Rien que chez les adultes, il existe déjà un fort potentiel pour créer une “épidémie” artificielle de troubles bipolaires parce que les diagnostics se fondent sur des jugements subjectifs, et non pas sur des critères objectifs comme une hospitalisation ou un arrêt de travail d’un mois. Avec les enfants, ce risque est encore plus grand parce que le diagnostic se fonde principalement sur les dires des parents et parce que la plupart des pratiques cliniques font très peu de cas du contexte dans lequel les parents élèvent leurs enfants. A une époque où les deux parents ont souvent de longues journées de travail et où les services de garde d’enfants rejettent les enfants “difficiles”, les médicaments peuvent être le moyen le plus simple de faire face à un problème de comportement.
Certaines études menées dans ce domaine aggravent encore la situation. Des établissements réputés pour leur sérieux, comme le Massachusetts General Hospital à Boston [l’un des hôpitaux les plus prestigieux des Etats-Unis], ont testé l’olanzapine et la rispéridone sur des enfants âgés en moyenne de 4 ans. L’hôpital avait recruté les participants en diffusant à la télévision des publicités disant que les comportements agressifs et difficiles chez les enfants de 4 ans pouvaient être dus à des troubles bipolaires. Quel que soit le jugement que l’on peut porter sur la qualité de ces recherches, cette publicité faisait plus que recruter des enfants ayant réellement des problèmes de comportement : elle laissait entendre que de petits troubles ordinaires doivent être considérés comme une maladie.
L’auteur
Professeur à la faculté de médecine de l’université de Cardiff, au pays de Galles, David Healy, 51 ans, est un spécialiste très controversé des antidépresseurs. Ce psychiatre irlandais a affirmé que certains d’entre eux généraient une forte addiction. Et, surtout, il a montré qu’ils pouvaient encourager les suicides dans certaines conditions – ce que les laboratoires viennent de reconnaître après plusieurs années de déni (voir CI n° 506, du 13 juillet 2000). Il a témoigné en ce sens comme expert dans plusieurs procès qui ont opposé des familles à l’industrie pharmaceutique.
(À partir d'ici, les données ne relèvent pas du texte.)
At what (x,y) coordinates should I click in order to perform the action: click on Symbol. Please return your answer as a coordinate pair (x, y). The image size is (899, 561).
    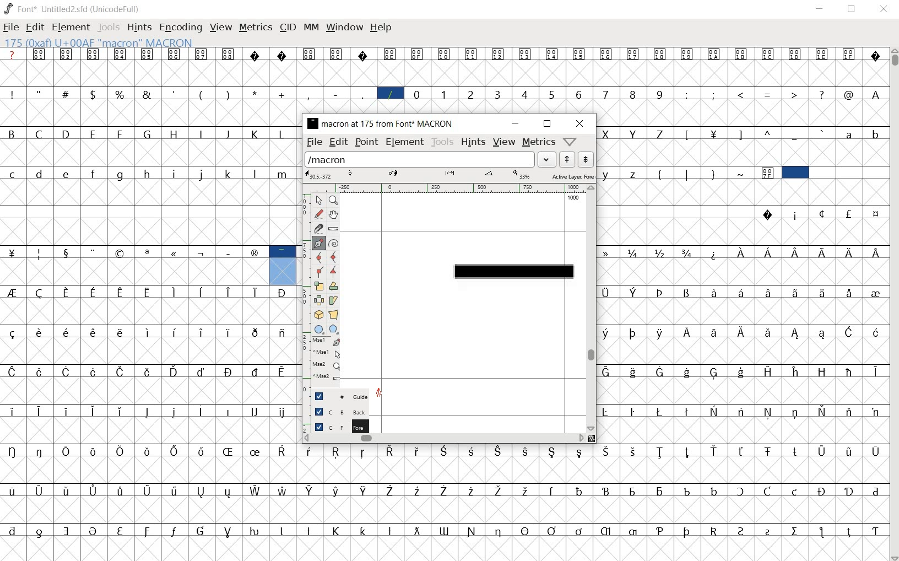
    Looking at the image, I should click on (254, 251).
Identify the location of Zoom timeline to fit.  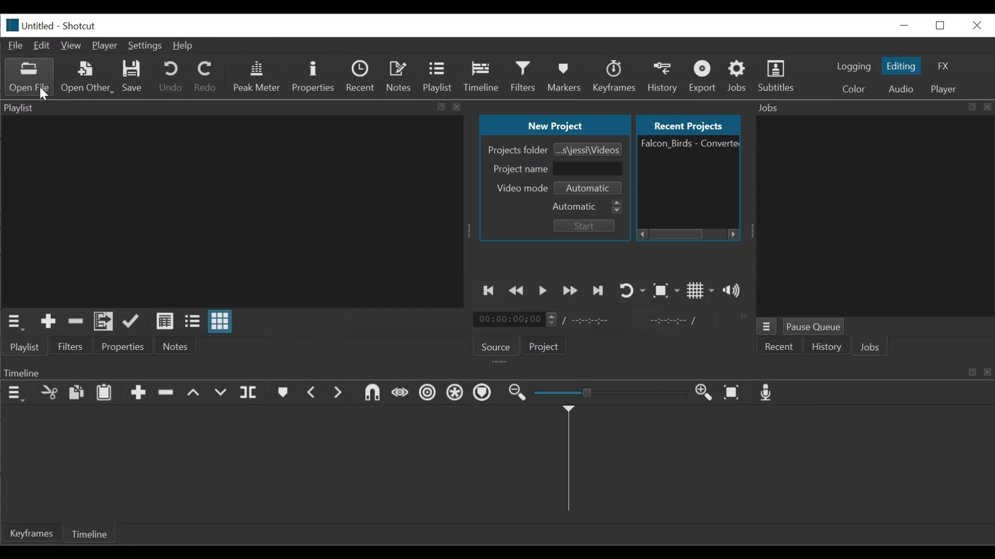
(731, 394).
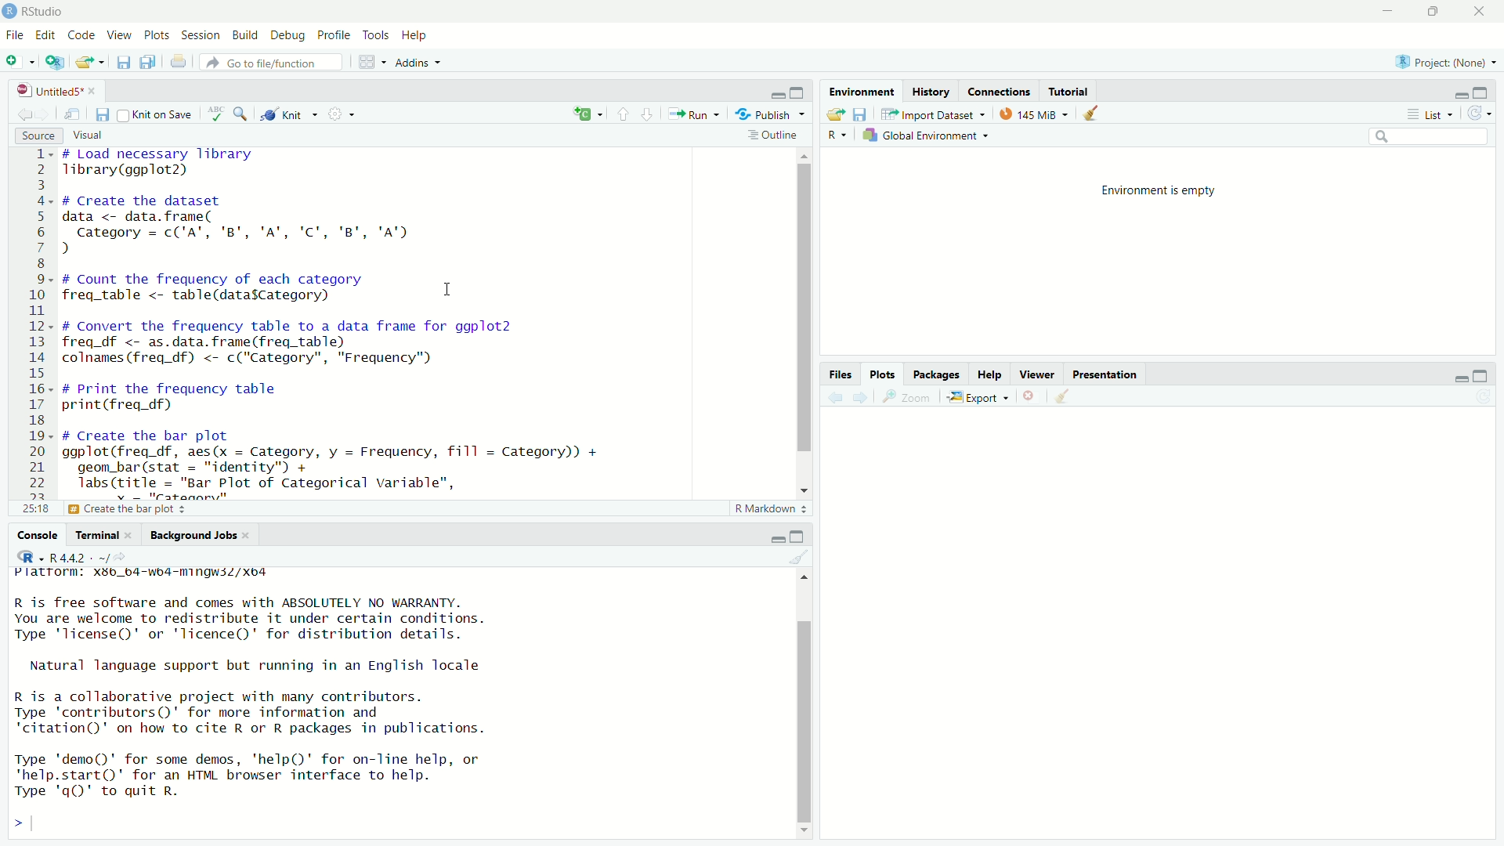 The image size is (1504, 846). What do you see at coordinates (36, 332) in the screenshot?
I see `lines` at bounding box center [36, 332].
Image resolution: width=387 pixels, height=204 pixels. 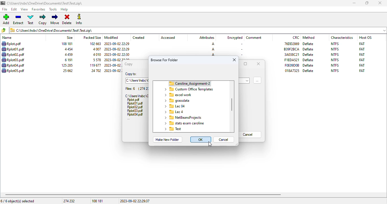 I want to click on maximize, so click(x=246, y=64).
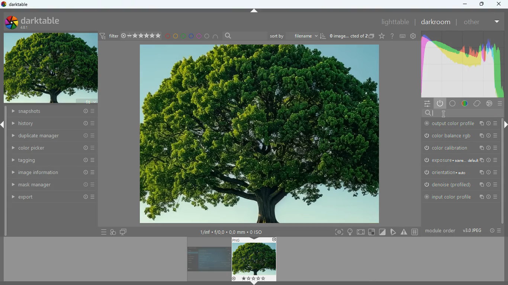 The image size is (508, 285). What do you see at coordinates (476, 104) in the screenshot?
I see `correct` at bounding box center [476, 104].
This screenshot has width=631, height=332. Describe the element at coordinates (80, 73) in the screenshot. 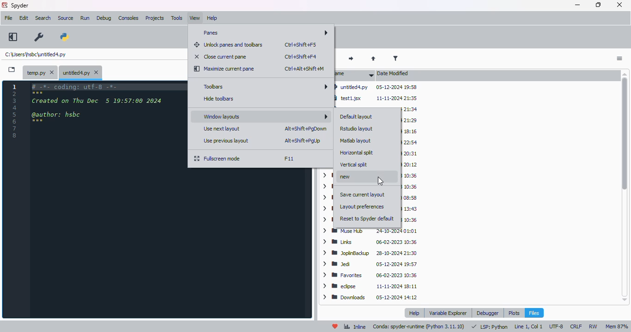

I see `untitled4.py` at that location.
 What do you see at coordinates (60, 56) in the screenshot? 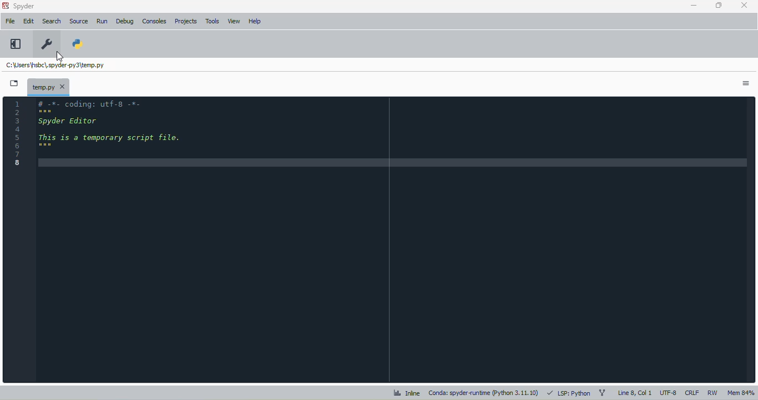
I see `cursor` at bounding box center [60, 56].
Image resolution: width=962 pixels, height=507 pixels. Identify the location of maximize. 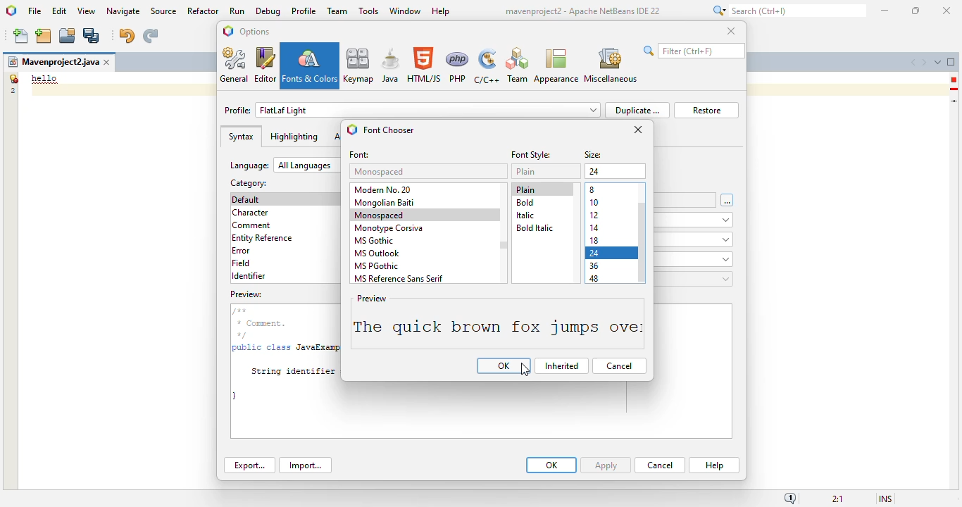
(915, 11).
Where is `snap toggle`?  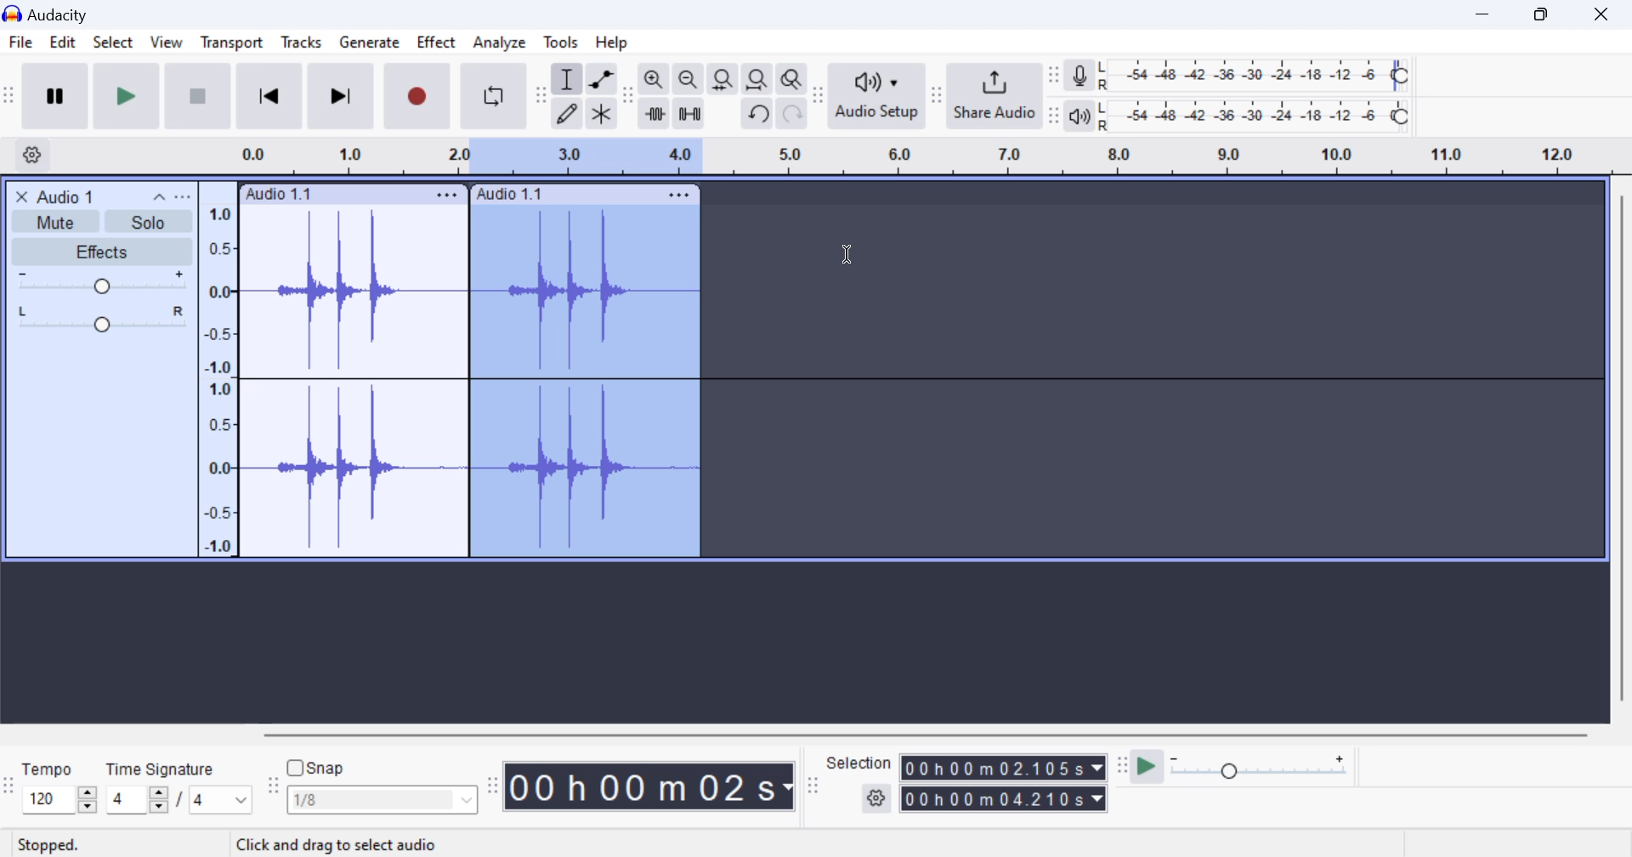
snap toggle is located at coordinates (325, 767).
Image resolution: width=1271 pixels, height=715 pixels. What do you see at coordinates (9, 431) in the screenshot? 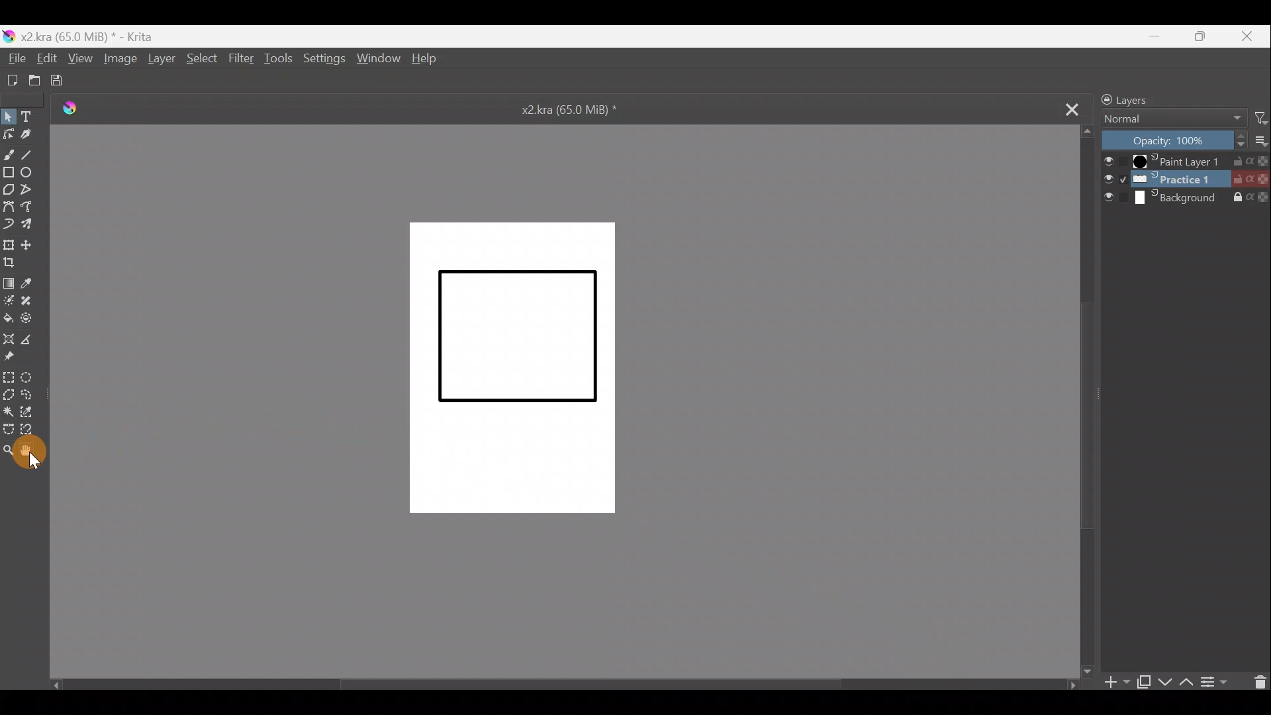
I see `Bezier curve selection tool` at bounding box center [9, 431].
Il est l’auteur de treize livres, dont Le Temps des antidépresseurs (éd. Les Empêcheurs de penser en rond, 2002).
© David Healy, Courrier international, New Scientist.
Source: Le marketing de la santé mentale : la psychiatrie sous l’emprise des labos.
New Scientist via Courrier international - n° 820 - 20 juil. 2006
Une pratique de recherche inféodée aux laboratoires
L’influence de l’industrie pharmaceutique mondialisée, avec la caution scientifique de quelques psychiatres, universitaires ou non, payés confortablement par les laboratoires, est problématique et de plus en plus préoccupante.
Pour être bref : les tentations permanentes auxquelles sont soumis les praticiens, toutes disciplines confondues (car il n’y a pas de spécificité psychiatrique dans cette matière), en transforment quelques-uns et risquent d'en transformer de nombreux autres, en toute discrétion, en corrompus passifs.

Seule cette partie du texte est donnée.